WARREN, Ohio (AP) - The remains of a Pennsylvania-born soldier declared missing during the Korean War have been returned to his family in Ohio after DNA testing helped with identification.
U.S. Army Cpl. Dennis Buckley was 23 when he was declared missing in action in February 1951 while serving near Wonju, South Korea. He was declared dead four months later, The Warren Tribune Chronicle (https://bit.ly/1qmexHC ) reported.
Buckley’s unit was supporting the Republic of Korea against units of the Chinese People’s Volunteer Forces on Feb. 5. He was later captured and is believed to have died at a prisoner of war camp.
He was posthumously promoted to corporal in May 1953.

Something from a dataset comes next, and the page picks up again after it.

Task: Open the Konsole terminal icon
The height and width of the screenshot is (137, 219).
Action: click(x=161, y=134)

His remains were among those turned over decades later by the Democratic People’s Republic of Korea. They were cross-checked with thousands of DNA swabs collected by military specialists.
Eleanor Stevenson, of Youngstown, said she received a phone call from Maj. Jerry Mourn about two months ago asking whether she had a relative named Dennis Buckley. She confirmed that she was his niece, and Mourn then explained that the Army had Buckley’s remains. Stevenson quickly agreed to have them transported back to Ohio.

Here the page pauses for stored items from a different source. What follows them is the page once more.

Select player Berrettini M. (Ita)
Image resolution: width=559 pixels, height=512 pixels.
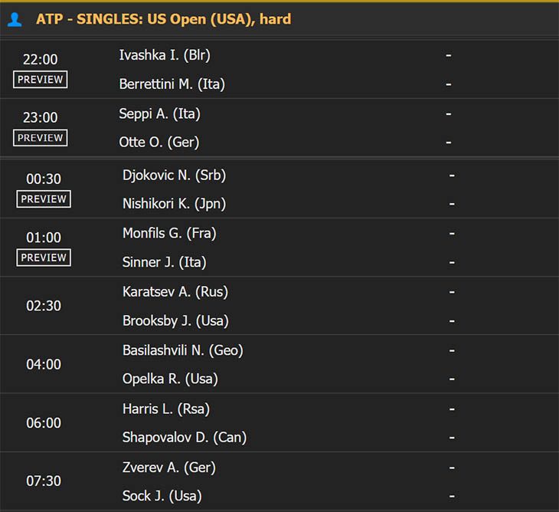(172, 84)
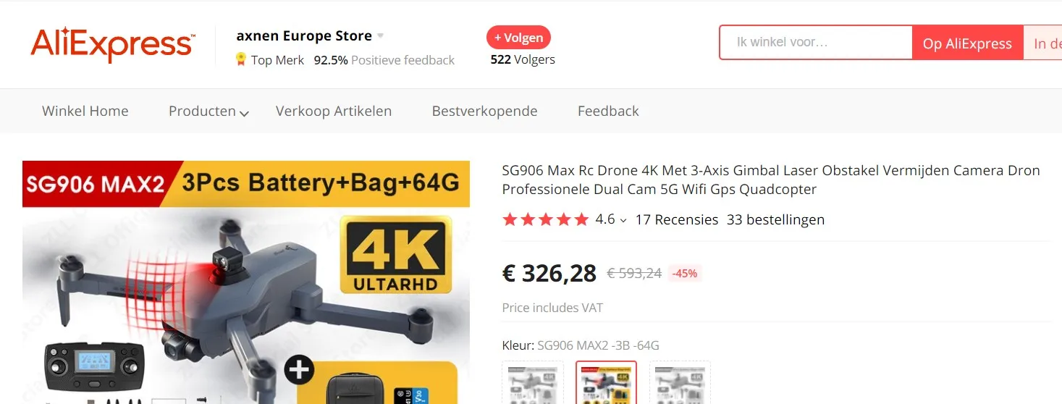Select the SG906 MAX2 -3B -64G variant
The width and height of the screenshot is (1062, 404).
[607, 382]
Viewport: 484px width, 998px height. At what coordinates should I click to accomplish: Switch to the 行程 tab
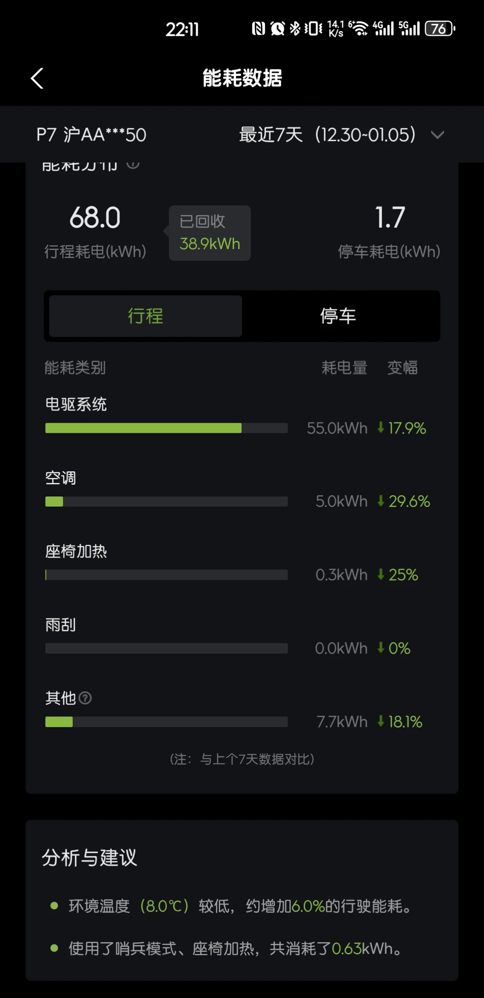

“There was not a question,” she said. “He has been over there for too long. He needed to come home.”
Although Stevenson doesn’t remember her uncle, she said, other relatives have served in the Navy and Army.
“Military service always has been very important in my family,” Stevenson said.
Buckley’s remains were flown into the Army Reserve Base in Corapolis, Pennsylvania, on Tuesday. A service is planned Thursday at a funeral home in Austintown Township, a suburb of Youngstown, Ohio. The escort to Ohio Western Reserve National Cemetery will include police and the Patriot Guard.